WikiLeaks, the notable website famous for leaking sensitive news and government data, continues its "Vault 7" leak. This new series of leaks revealed that the United States Central Intelligence Agency have created malicious programs with the intent to infect Apple devices like the MacBook and iMac.
The most recent addition to the "Vault 7" leak is called "Dark Matter." It was released a couple of weeks after the "Year Zero" leak which detailed software exploits that were used by the CIA in order to infect devices running on the iOS platform.
Unlike the "Year Zero" leak which revealed a program that infects iOS devices, the "Dark Matter" leak detailed the program that has the capability of snooping into iMac and MacBook devices. The leakers claim that the vulnerabilities and exploits were designed in such a way that they "persists even if the operating system is re-installed."
— WikiLeaks (@wikileaks) March 23, 2017
WikiLeaks also revealed that the program was headed by CIA's Embedded Development Branch under the project name "Sonic Screwdriver," according to Mac Rumors. The point of attack is to use a peripheral device, like a USB stick which is referred to as a screwdriver, when a Mac is on the process of booting up. Launching the attack in this specific scenario allows the attacker to initiate the hack even if the Mac is password protected.

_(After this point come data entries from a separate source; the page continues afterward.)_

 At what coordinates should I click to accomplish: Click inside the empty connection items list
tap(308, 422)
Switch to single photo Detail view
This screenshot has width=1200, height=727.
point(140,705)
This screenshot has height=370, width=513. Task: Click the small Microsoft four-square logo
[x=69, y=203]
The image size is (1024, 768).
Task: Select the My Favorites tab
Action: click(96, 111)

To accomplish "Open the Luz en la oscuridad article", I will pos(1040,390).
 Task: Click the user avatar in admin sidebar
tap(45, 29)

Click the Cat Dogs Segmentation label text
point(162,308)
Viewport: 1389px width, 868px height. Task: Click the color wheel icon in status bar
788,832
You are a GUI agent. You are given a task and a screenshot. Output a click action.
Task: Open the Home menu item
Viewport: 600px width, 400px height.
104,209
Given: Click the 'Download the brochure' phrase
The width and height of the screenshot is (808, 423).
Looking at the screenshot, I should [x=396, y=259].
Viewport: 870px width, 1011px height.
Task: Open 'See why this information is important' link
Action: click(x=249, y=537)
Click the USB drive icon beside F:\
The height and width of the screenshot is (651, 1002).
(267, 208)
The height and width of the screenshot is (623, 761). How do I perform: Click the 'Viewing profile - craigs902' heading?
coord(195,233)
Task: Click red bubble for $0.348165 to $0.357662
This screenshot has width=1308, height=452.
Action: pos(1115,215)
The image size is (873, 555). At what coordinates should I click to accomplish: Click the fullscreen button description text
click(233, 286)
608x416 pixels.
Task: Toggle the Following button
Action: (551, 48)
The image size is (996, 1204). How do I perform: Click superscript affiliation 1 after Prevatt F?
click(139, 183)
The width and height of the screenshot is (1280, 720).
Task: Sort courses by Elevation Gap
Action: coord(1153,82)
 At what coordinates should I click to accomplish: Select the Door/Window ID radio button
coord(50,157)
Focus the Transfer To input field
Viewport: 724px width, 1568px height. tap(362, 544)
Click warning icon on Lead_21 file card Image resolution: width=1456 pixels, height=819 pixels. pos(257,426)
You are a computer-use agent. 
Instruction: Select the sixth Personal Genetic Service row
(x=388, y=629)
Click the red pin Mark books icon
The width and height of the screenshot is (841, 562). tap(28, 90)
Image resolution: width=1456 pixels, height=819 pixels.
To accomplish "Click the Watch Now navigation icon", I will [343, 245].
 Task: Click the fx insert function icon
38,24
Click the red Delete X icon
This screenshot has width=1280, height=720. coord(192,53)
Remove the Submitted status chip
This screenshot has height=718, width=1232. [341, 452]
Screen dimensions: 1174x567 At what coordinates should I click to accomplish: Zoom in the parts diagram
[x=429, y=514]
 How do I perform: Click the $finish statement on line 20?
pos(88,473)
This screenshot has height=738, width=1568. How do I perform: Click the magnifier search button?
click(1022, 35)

Based on the information provided by WikiLeaks, that the CIA embedded this Sonic Screwdriver program into a modified firmware version of the Apple Thunderbolt-to-Ethernet adapter. The project name, "Sonic Screwdriver," is an allusion to the iconic weapon used by the main character in the popular TV series "Doctor Who." Much like its TV counterpart, the Dark Matter leak detailed that the CIA's Sonic Screwdriver can infect, gather information, or completely cripple a Mac device.